▶ **About this task**
Only the lines from the one with "Task: Select the Standard Level column header" to the end of the data, both ends included, should be output, exactly as they stand and without pictures.
<<<<
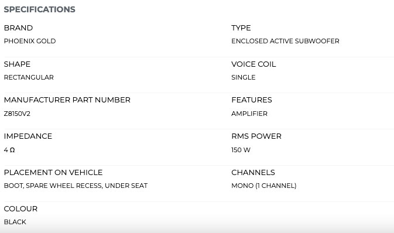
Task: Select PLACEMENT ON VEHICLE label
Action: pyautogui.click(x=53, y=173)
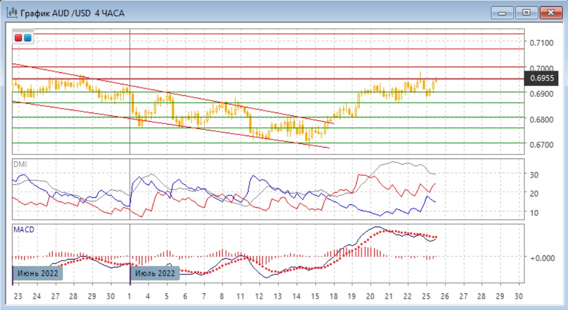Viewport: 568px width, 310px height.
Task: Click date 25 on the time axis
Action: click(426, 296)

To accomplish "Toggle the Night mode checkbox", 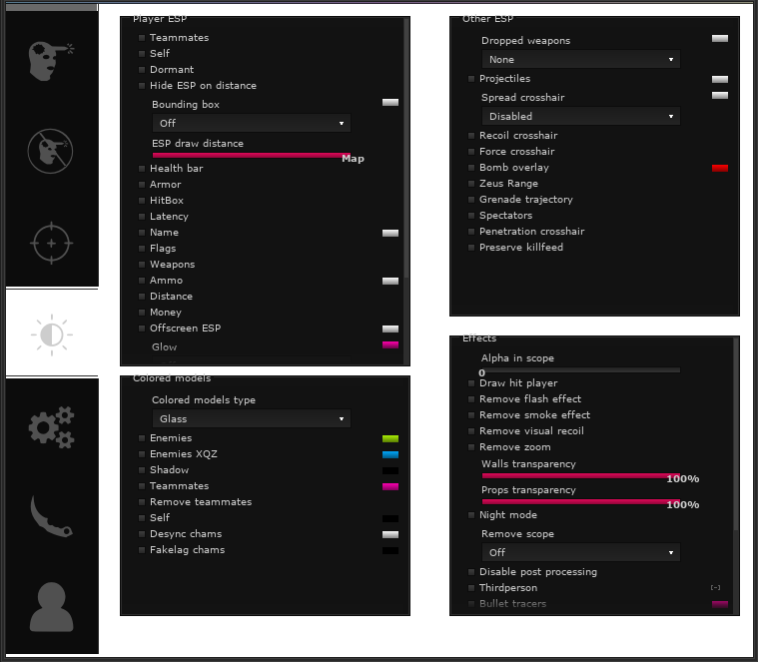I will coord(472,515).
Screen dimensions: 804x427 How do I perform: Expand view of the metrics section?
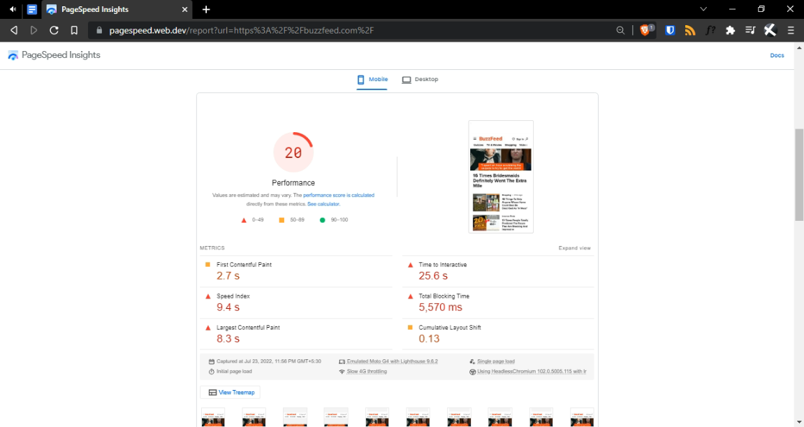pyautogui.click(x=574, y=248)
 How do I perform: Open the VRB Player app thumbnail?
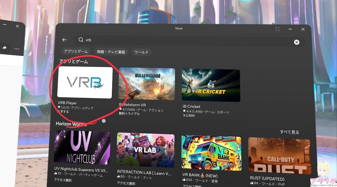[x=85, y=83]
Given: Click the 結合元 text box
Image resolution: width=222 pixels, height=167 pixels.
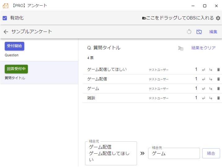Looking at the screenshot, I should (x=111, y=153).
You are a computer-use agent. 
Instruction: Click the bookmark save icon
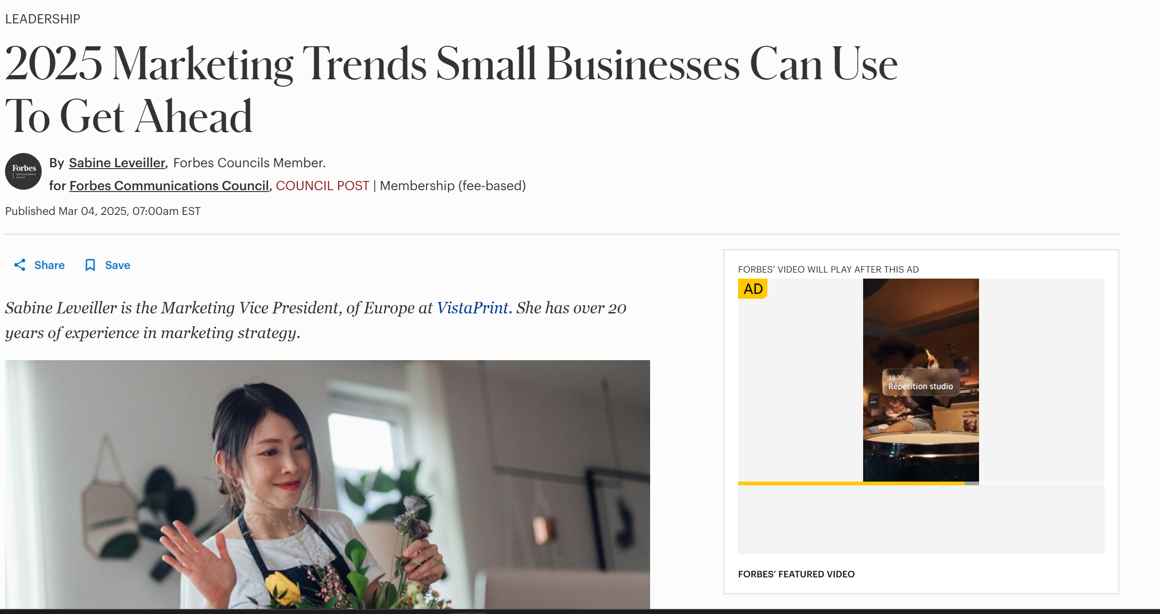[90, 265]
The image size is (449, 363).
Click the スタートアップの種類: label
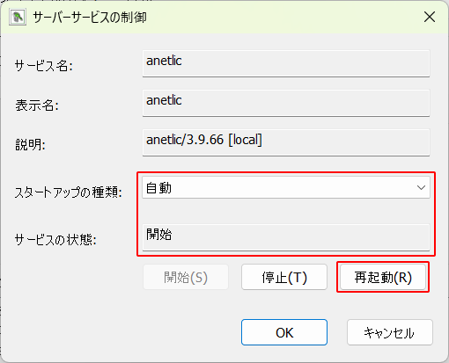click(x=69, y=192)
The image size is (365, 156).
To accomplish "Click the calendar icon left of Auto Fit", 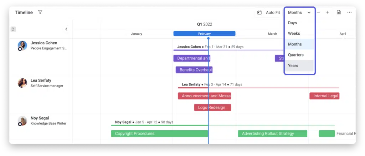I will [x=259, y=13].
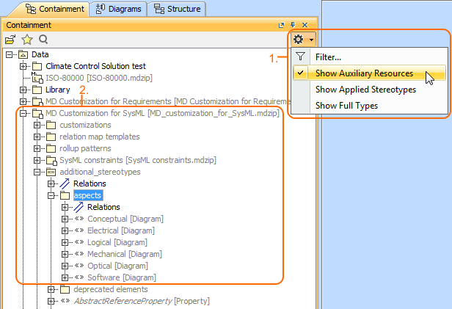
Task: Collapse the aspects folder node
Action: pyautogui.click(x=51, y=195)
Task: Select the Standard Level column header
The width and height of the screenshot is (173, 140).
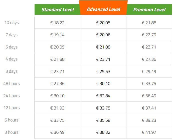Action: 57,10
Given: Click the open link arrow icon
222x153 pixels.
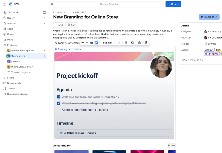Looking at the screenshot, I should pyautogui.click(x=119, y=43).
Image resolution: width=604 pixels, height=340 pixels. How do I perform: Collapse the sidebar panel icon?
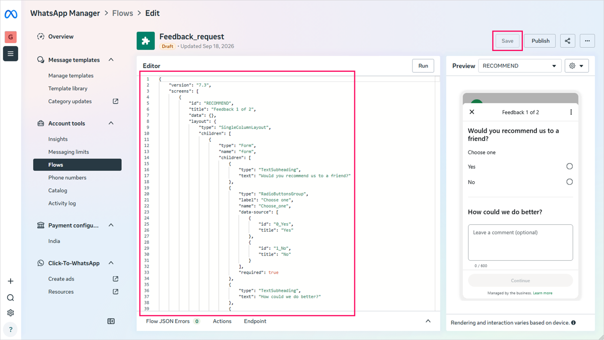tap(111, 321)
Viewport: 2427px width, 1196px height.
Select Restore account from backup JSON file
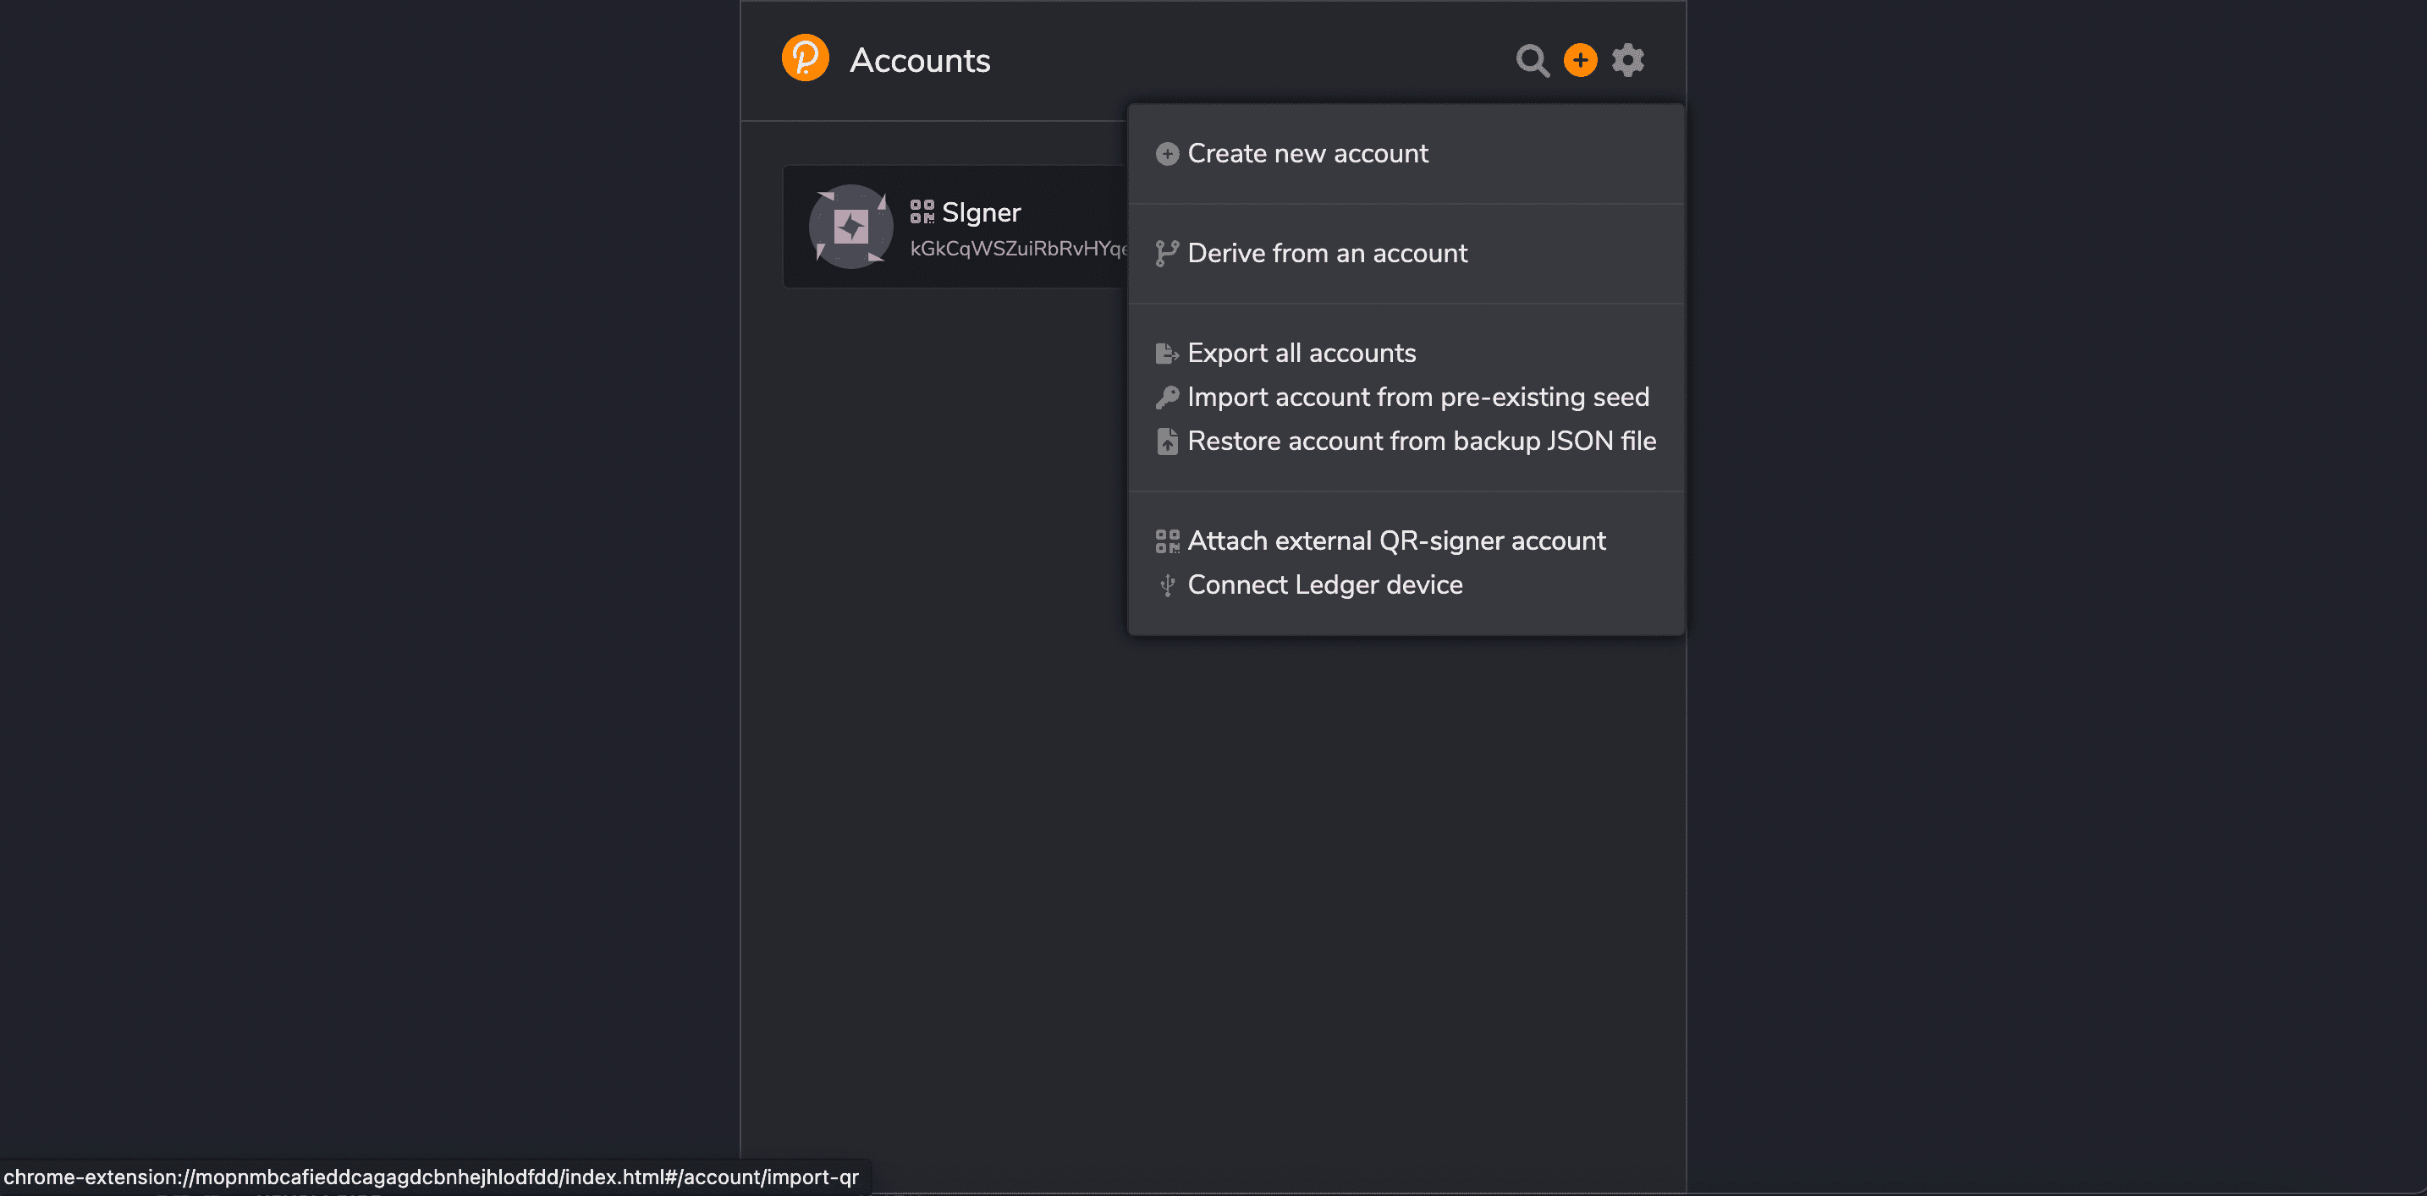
>>>>
▶ **Solution for this exercise**
Task: Select the Standard Level column header
The width and height of the screenshot is (173, 140).
Action: 57,10
Given: Click the open link arrow icon
222x153 pixels.
Looking at the screenshot, I should pyautogui.click(x=119, y=43).
Image resolution: width=604 pixels, height=340 pixels. How do I perform: Collapse the sidebar panel icon?
tap(111, 321)
Viewport: 2427px width, 1196px height.
Select Restore account from backup JSON file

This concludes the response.